Further observations on mechanisms of bone destruction by squamous carcinomas of the head and neck: the role of host stroma.


Mechanisms of bone invasion by squamous carcinomas of the head and neck have been investigated using fresh tumours and established tumour cell lines in an in vitro bone resorption assay with 45Ca-labelled mouse calvaria. Fresh tumours regularly resorb bone in vitro. Activity is consistently reduced by indomethacin. The tumours release E2 prostaglandins (PGE2) in amounts sufficient to account for approximately 50% of the bone resorption observed. Small amounts of non-prostaglandin (indomethacin-resistant) osteolytic factors are also produced. Control non-neoplastic tissues show a variable capacity to resorb bone in vitro; PGE2 levels in these tissues may be related to their content of inflammatory cells. Tumour cell lines also resorb bone in vitro but, for most lines, activity is not significantly blocked by indomethacin and PGE2 levels are generally insufficient to account for the osteolysis observed.

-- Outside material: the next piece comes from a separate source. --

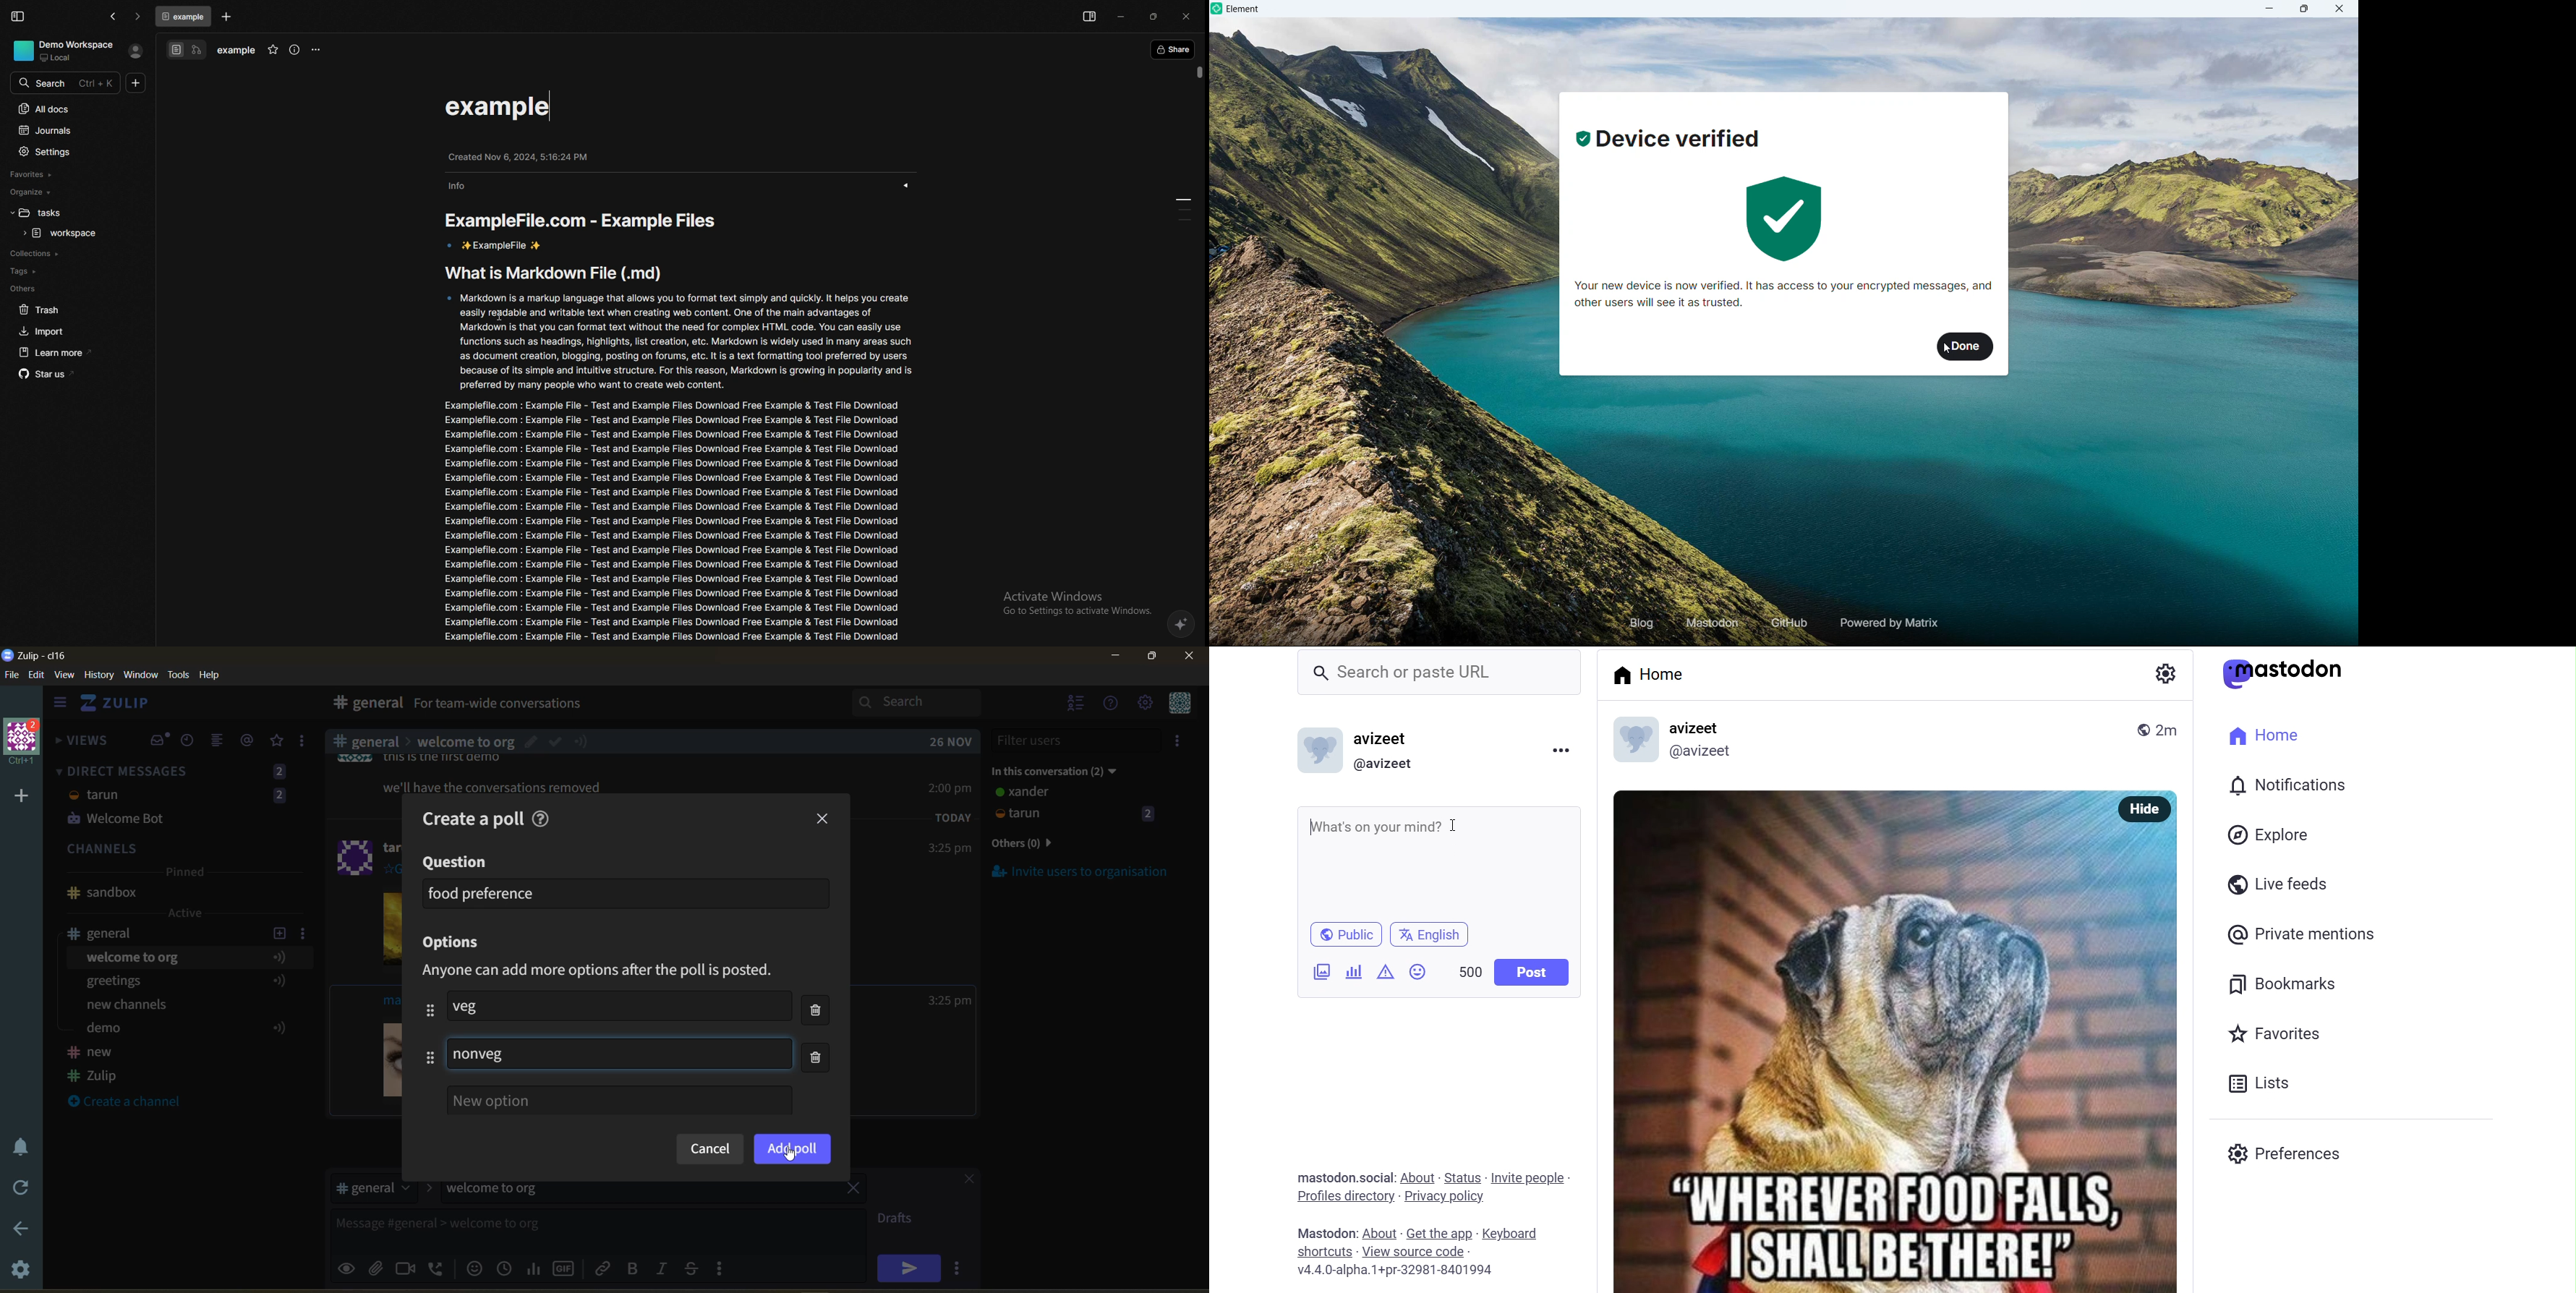 The height and width of the screenshot is (1316, 2576). Describe the element at coordinates (1319, 749) in the screenshot. I see `display picture` at that location.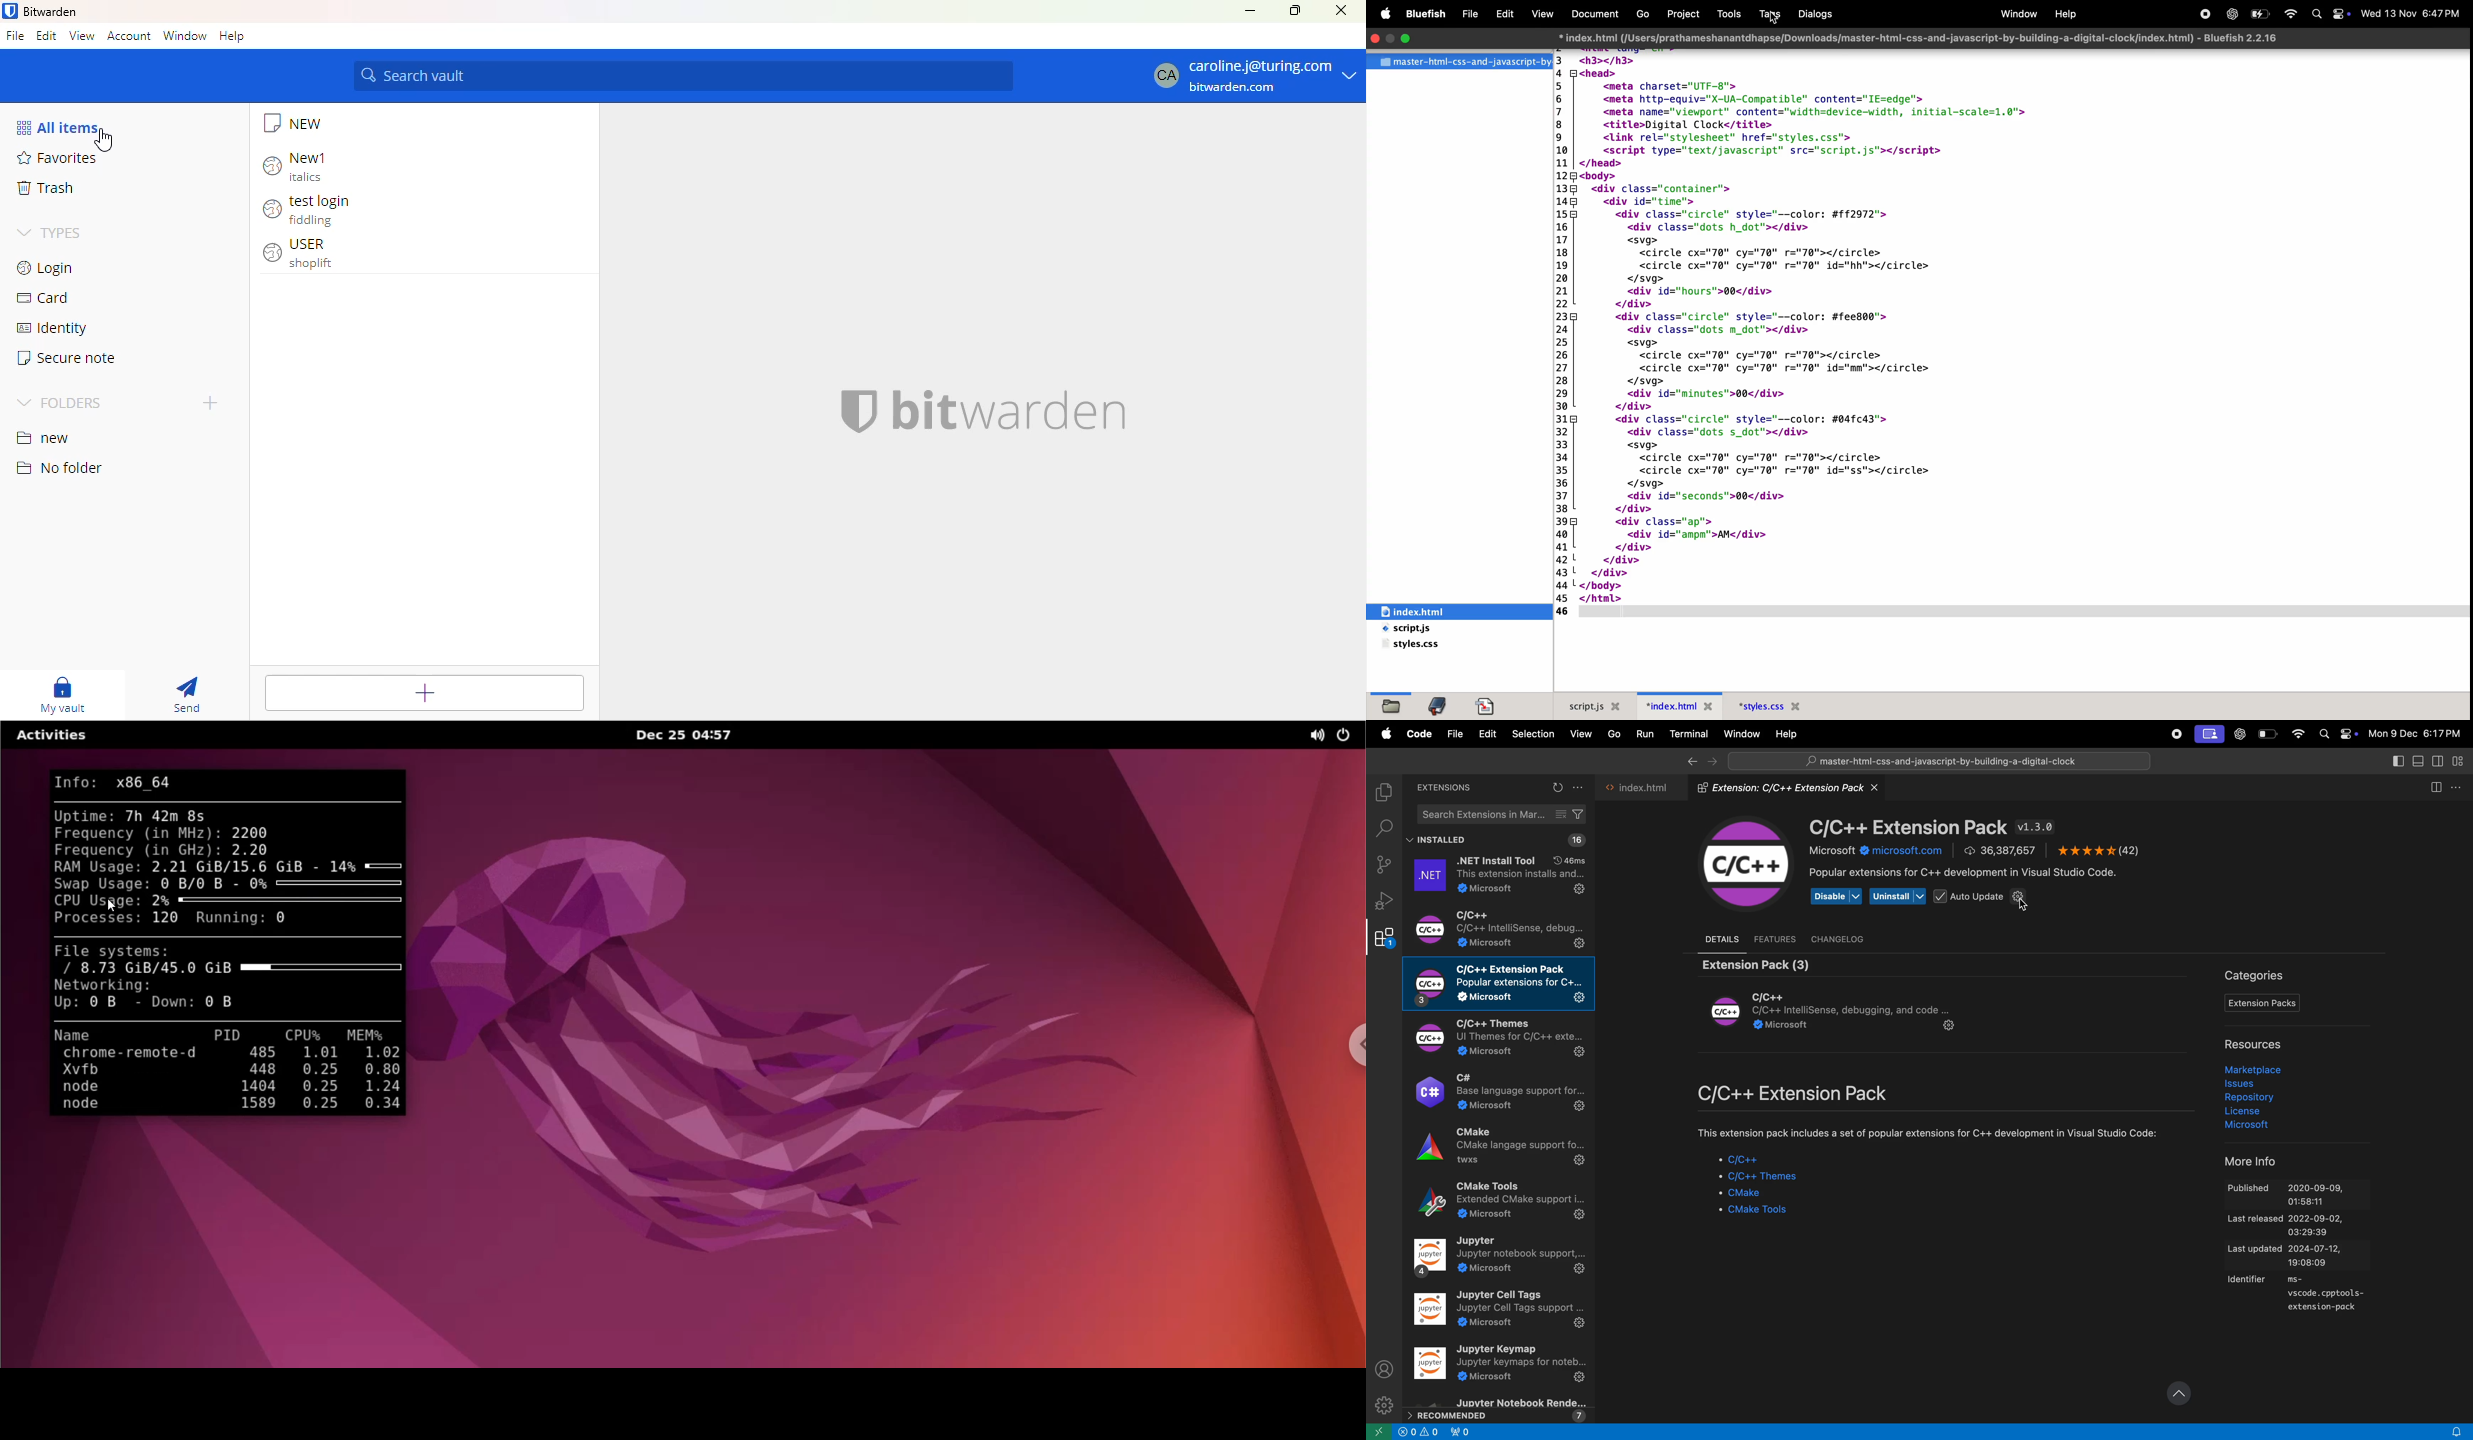 This screenshot has height=1456, width=2492. Describe the element at coordinates (1582, 705) in the screenshot. I see `script.js` at that location.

Non-prostaglandin bone resorbing factors thus predominate. It is concluded that most squamous cancers of the head and neck are osteolytic in vitro and release a mixture of prostaglandin and non-prostaglandin factors which stimulate osteoclastic bone resorption. These factors are derived from both neoplastic and stromal elements, and are "tumour-associated" rather than "tumour-specific". In vitro bone resorption and prostaglandin release does not correlate with pathological features of the tumour or with post-operative survival.